Selanjutnya ialah program re-akreditasi, yang sebelumnya
dilaksanakan setiap 5 tahun sekali namun di dalam kebijakan ini reakreditasi
bersifat otomatis untuk seluruh peringkat dan bersifat sukarela bagi perguruan
tinggi dan prodi yang sudah siap naik pangkat. Untuk kedepannya, Nadiem
mengatakan bahwa re-akreditasi akan ditetapkan oleh Badan Akreditasi Nasional
Perguruan Tinggi (BAN-TP). Dan untuk pengajuan re-akreditasi Perguruan Tinggi
maupun prodi dibatasi paling cepat dua tahun setelah mendapatkan akreditasi
yang terakhir kali. Sementara bagi Perguruan Tinggi yang terakreditasi B dan C
bisa mengajukan peningkatan akreditasi kapan pun. BAN-PT akan melakukan
akreditasi bila ditemukan penurunan kualitas yang meliputi pengaduan masyarakat
yang disertai bukti yang jelas, serta penurunan drastic jumlah mahasiswa baru
yang mendaftar dan lulus dari prodi ataupun perguruan tinggi tersebut.

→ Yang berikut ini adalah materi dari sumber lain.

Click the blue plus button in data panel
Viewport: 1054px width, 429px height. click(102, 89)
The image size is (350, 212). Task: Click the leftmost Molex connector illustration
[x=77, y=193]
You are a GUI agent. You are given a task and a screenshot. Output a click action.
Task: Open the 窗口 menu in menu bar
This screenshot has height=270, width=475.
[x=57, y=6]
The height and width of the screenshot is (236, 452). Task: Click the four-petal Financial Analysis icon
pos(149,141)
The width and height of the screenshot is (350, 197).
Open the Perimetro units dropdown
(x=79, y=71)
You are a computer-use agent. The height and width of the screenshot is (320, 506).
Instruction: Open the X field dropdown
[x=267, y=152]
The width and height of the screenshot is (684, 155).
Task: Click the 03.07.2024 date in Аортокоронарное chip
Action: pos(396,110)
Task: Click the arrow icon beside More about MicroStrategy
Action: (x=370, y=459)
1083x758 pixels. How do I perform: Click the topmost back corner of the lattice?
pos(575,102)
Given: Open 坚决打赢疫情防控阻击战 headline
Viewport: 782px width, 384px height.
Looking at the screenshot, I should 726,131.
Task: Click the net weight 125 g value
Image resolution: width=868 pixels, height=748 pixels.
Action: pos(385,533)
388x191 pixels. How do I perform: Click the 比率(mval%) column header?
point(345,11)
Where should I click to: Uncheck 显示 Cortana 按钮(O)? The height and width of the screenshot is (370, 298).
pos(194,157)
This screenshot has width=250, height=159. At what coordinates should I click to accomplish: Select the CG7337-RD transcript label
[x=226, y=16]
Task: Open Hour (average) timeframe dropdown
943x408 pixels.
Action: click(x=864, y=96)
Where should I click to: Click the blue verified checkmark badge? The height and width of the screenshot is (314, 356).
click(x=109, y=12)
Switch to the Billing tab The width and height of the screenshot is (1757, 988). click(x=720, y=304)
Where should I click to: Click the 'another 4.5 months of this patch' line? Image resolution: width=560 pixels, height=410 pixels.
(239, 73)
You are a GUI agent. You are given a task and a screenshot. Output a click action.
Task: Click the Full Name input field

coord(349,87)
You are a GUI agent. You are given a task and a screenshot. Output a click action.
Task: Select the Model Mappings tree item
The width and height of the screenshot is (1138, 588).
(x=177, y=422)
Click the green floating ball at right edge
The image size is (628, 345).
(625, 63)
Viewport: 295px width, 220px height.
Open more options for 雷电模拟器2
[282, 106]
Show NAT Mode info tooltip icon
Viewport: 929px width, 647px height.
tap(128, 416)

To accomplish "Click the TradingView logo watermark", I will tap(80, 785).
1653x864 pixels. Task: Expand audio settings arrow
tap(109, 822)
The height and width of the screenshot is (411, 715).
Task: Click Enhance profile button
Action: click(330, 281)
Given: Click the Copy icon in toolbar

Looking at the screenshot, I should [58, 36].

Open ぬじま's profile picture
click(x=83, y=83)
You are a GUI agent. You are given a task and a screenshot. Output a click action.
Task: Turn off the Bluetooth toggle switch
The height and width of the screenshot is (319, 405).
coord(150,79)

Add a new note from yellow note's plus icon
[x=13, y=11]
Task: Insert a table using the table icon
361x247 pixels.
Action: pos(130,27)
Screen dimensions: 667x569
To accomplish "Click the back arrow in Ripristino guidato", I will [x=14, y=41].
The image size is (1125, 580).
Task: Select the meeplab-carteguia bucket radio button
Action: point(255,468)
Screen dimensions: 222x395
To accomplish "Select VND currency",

Kebijakan Kampus Merdeka lainnya ialah mahasiswa boleh mengambil
SKS dari prodi lain. Dalam kebebasan ini mahasiswa dapat mengambil mata kuliah
dan merubah definisi Satuan Kredit Semester (SKS). Saat ini, bobot SKS pembelajaran
di luar kelas begitu kecil. Di samping juga tidak mendorong mahasiswa untuk
mencari pengalaman baru, terlebih juga banyak kampus yang menunda kelulusan
mahasiswa karena mereka mengikuti pertukaran pelajar atau praktek kerja
lapangan. Sehingga, setiap perguruan tinggi mewajibkan emberi hak kepada
mahasiswanya untuk memberi pilihan mengambil SKS ke prodi lain. Untuk keputusan
mengambil atau tidaknya diserahkan kepada mahasiswa, boleh mengikuti dan boleh
tidak mengikuti.
Mendikbud mendefinisikan ulang konsep SKS. Ia menjelaskan bahwa SKS
dapat diartikan sebagai jam kegiatan, bukan lagi jam belajar. Kegiatan di sini
berarti baik belajar di kelas, magang atau praktek kerja di industri atau
organisasi, pertukaran pelajar, pengabdian masyarakat, wirausaha, riset, studi
independen, maupun kegiatan mengajar di daerah terpencil.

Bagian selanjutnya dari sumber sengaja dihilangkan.